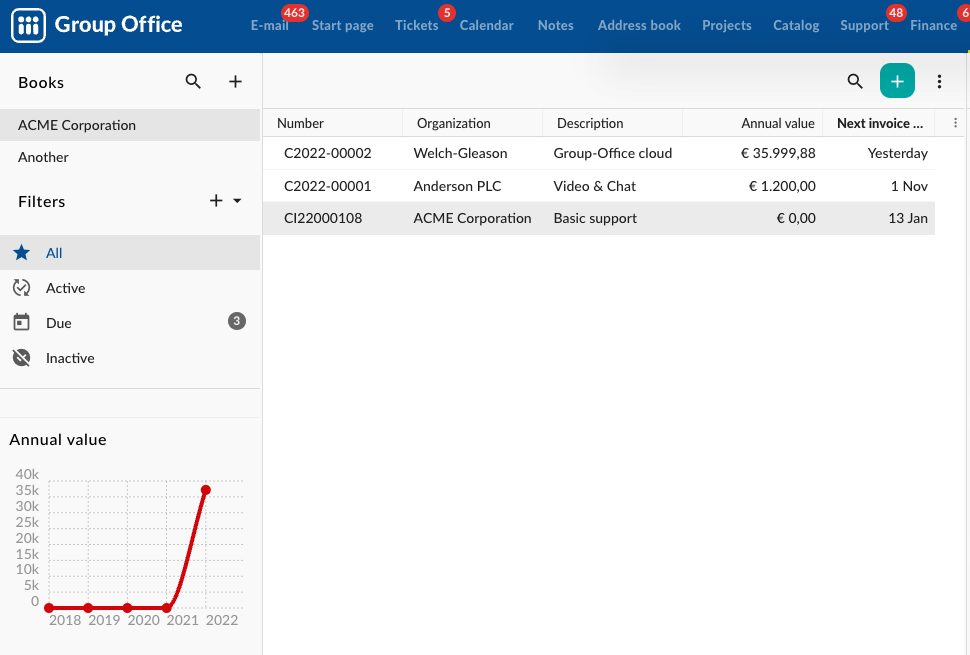
Task: Filter contracts by Due
Action: pos(58,323)
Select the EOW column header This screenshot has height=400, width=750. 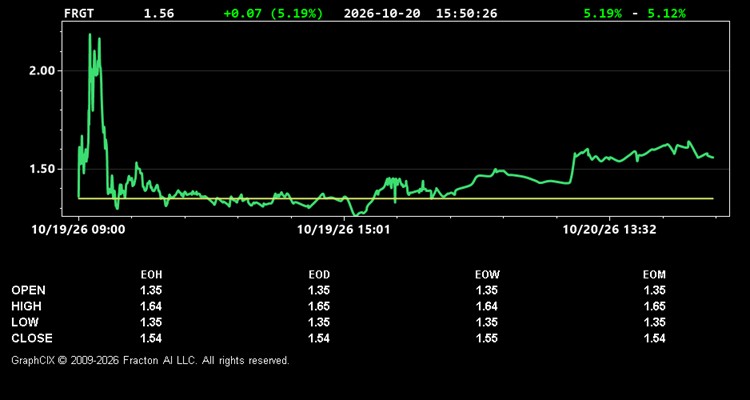click(487, 275)
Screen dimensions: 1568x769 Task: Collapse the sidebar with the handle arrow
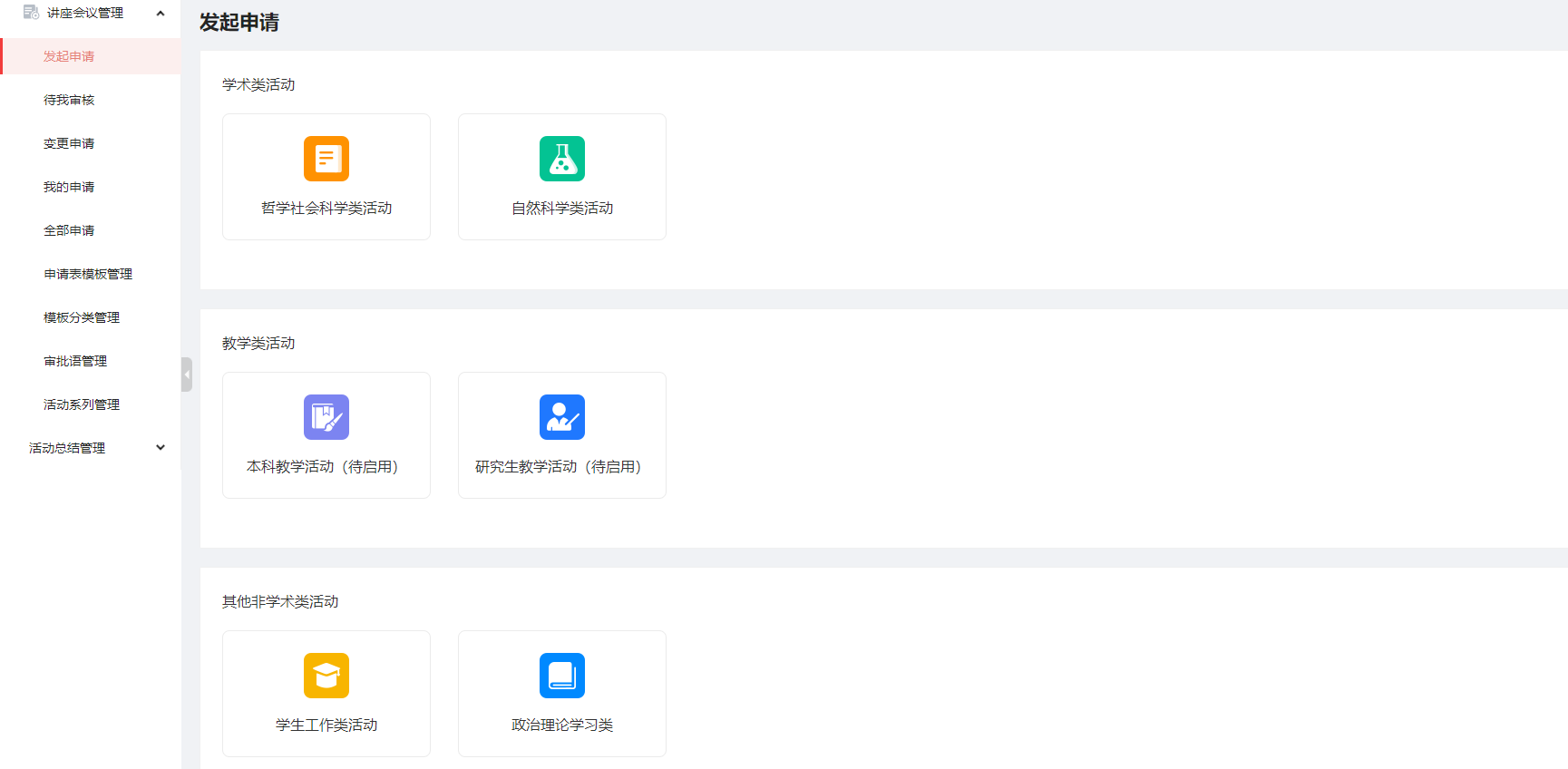pos(187,375)
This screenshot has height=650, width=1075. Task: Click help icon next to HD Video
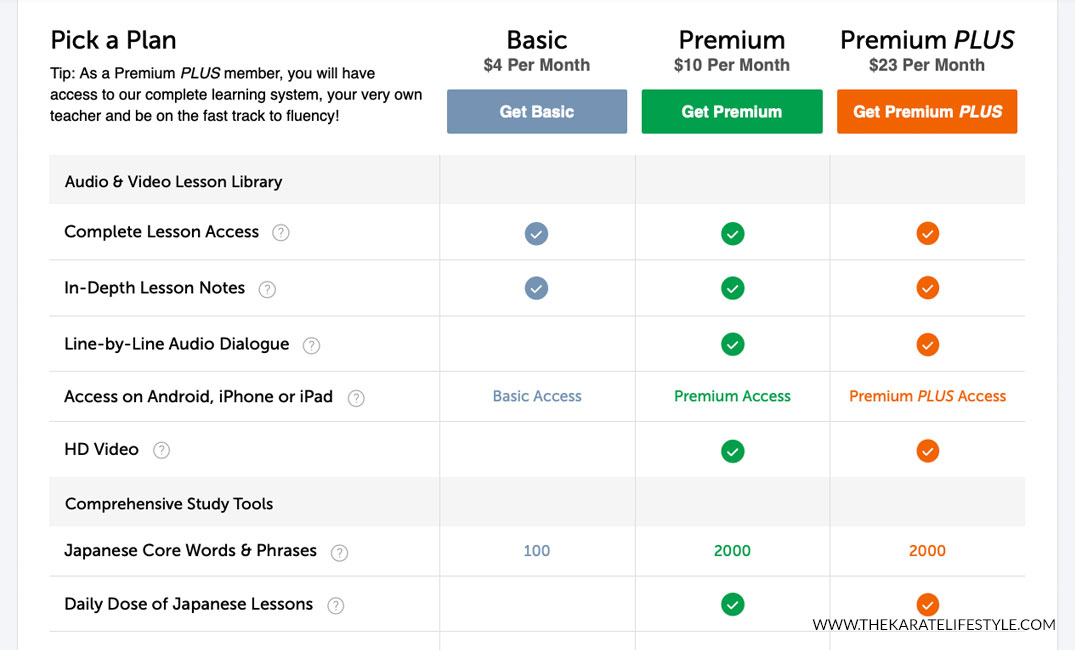click(x=161, y=450)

> _EXERCISE_: An acceptable answer consists of the lines above from the one holding "Screen dimensions: 1568x769" to the end of the data, repeated exactly and containing no pictures.

> _ANSWER BOX_:
Screen dimensions: 1568x769 Task: Collapse the sidebar with the handle arrow
pos(187,375)
This screenshot has height=650, width=1075. Task: Click help icon next to HD Video
click(x=161, y=450)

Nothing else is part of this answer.